Locate each line in the source data below that contains the string "Task", matching case exactly, and copy every such line.
[Start of Provided data]
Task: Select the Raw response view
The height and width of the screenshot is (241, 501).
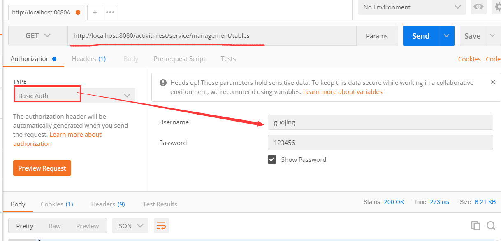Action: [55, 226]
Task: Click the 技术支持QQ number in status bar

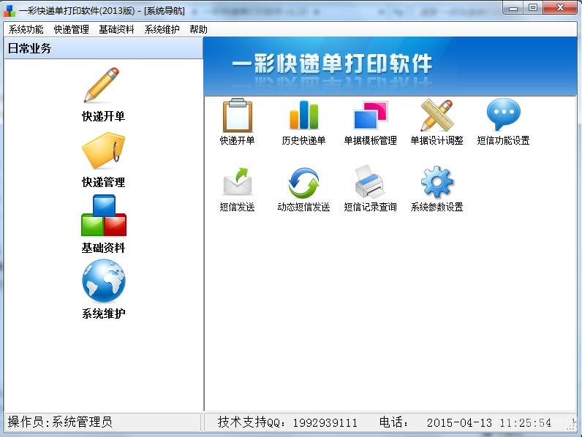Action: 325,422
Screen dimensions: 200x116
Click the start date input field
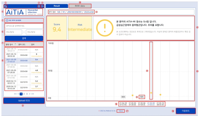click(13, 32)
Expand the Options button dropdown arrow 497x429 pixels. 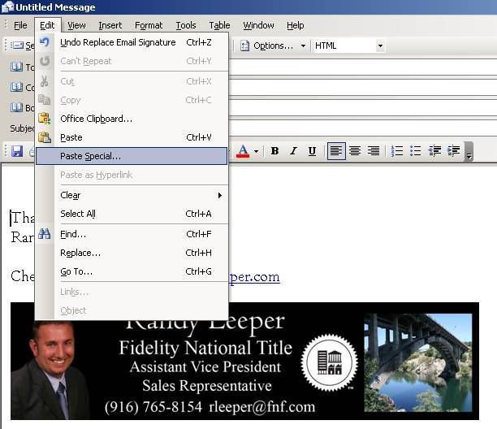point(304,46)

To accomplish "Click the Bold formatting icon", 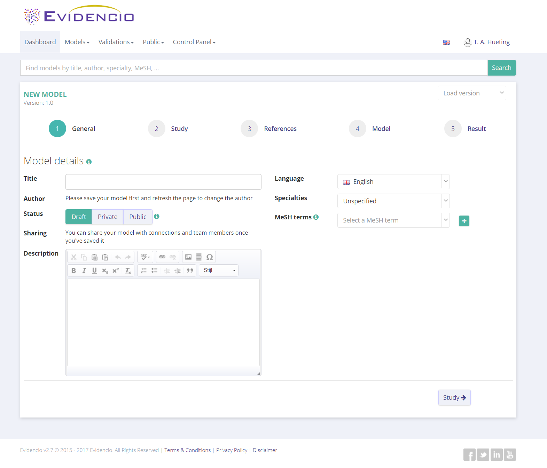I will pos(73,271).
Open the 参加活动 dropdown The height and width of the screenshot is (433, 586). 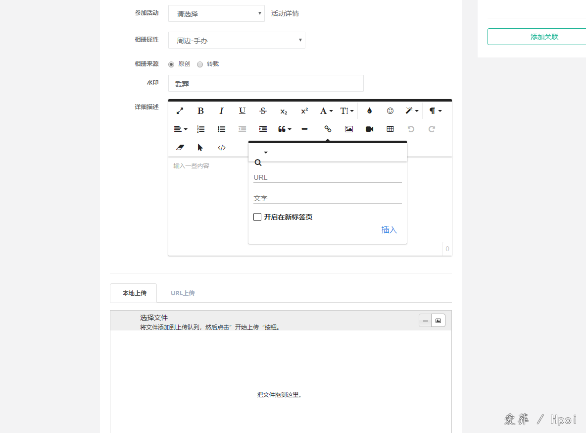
[End of Provided data]
■ Full response:
Task: Select the Raw response view
Task: Click the 技术支持QQ number in status bar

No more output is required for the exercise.